#### [PROBLEM REQUIREMENTS]
Begin with the line holding "Given: Switch to the 通道 tab" and end with the last line of the records below. Set down exactly those lines and leave out every picture.

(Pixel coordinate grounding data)
BEGIN

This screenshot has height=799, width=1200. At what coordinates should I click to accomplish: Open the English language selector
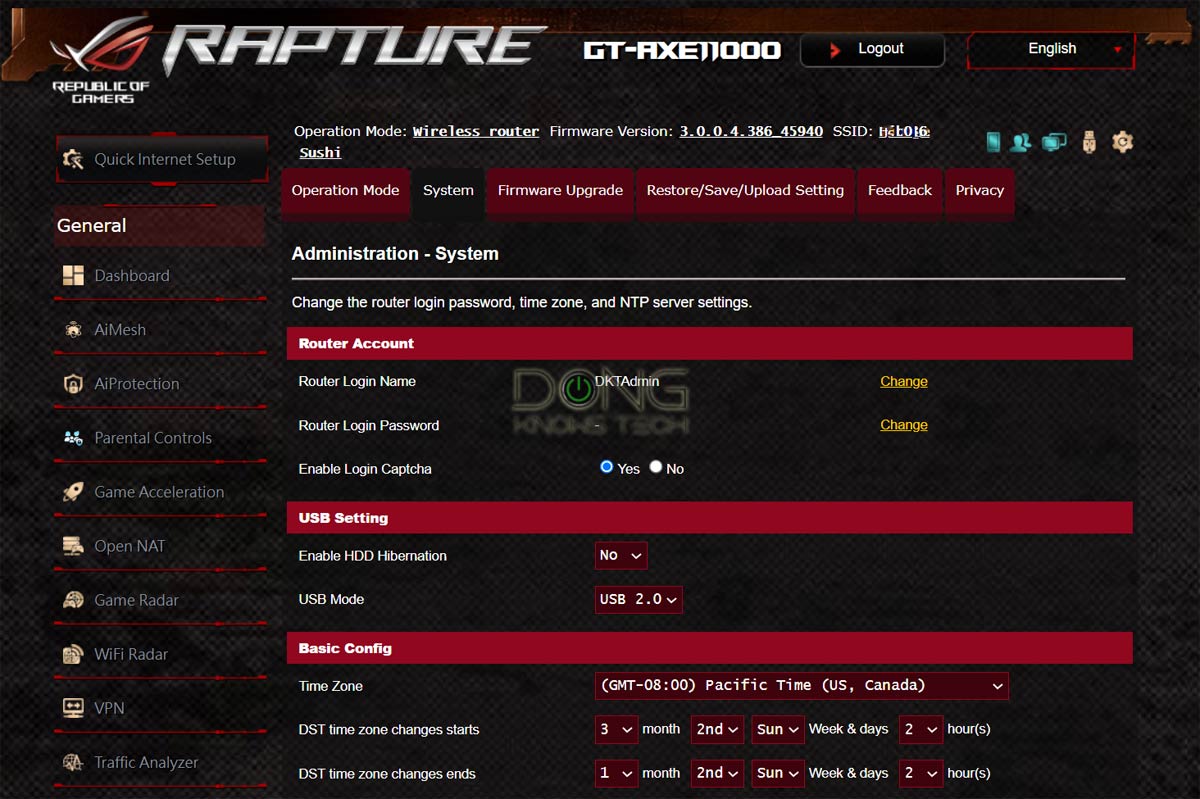coord(1051,49)
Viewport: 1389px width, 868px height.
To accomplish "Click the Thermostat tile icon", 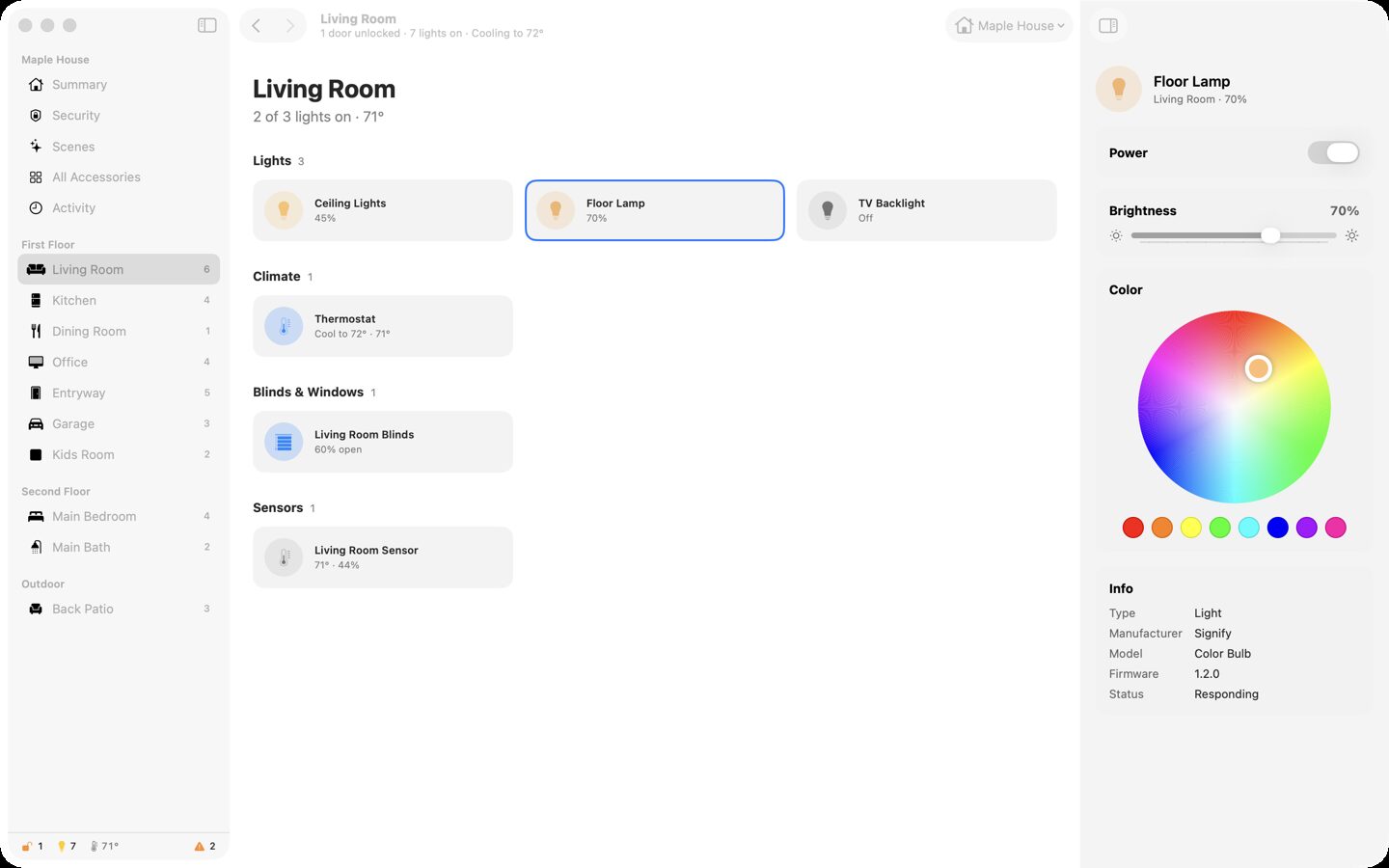I will click(284, 326).
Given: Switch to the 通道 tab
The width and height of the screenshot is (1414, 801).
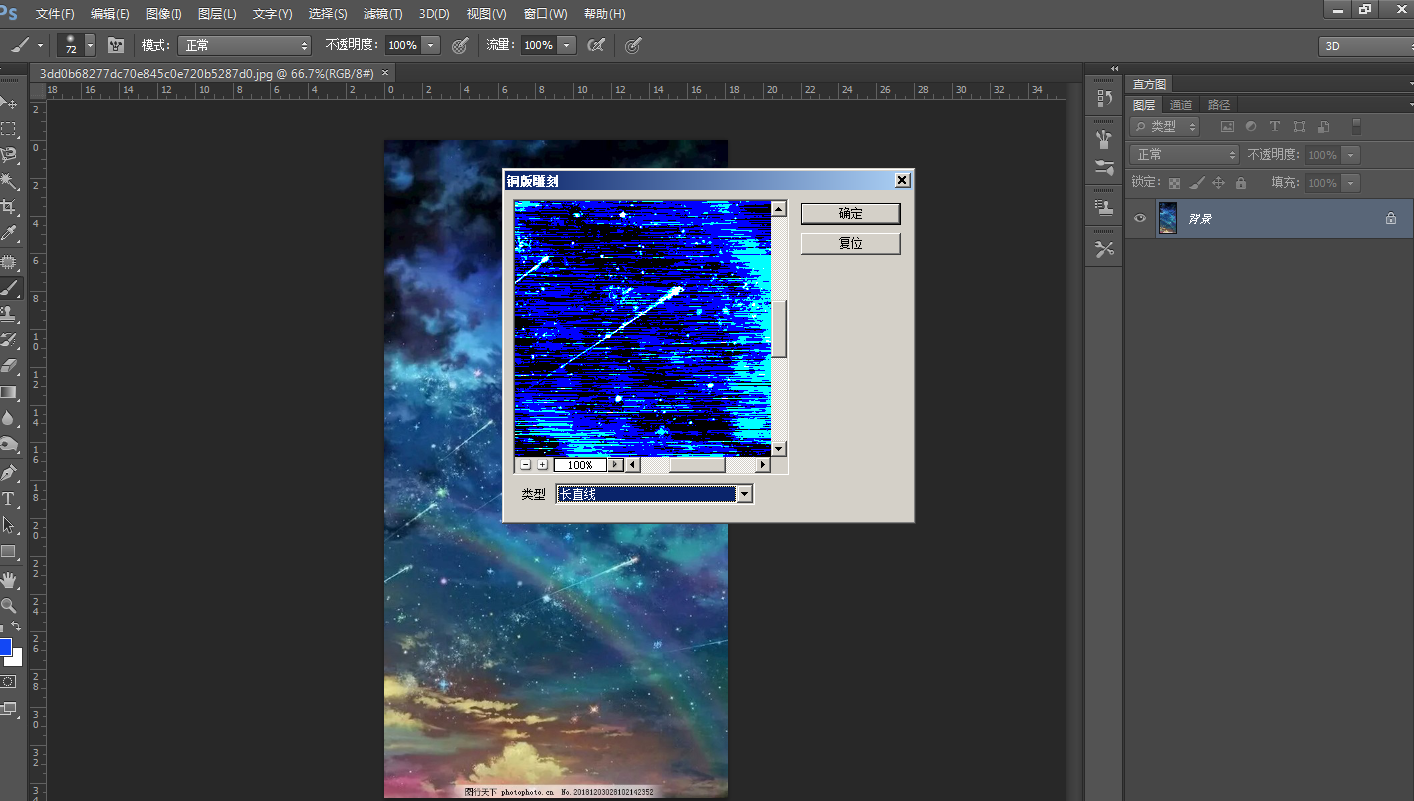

END

#### [ANSWER AREA]
Given: Switch to the 通道 tab
The width and height of the screenshot is (1414, 801).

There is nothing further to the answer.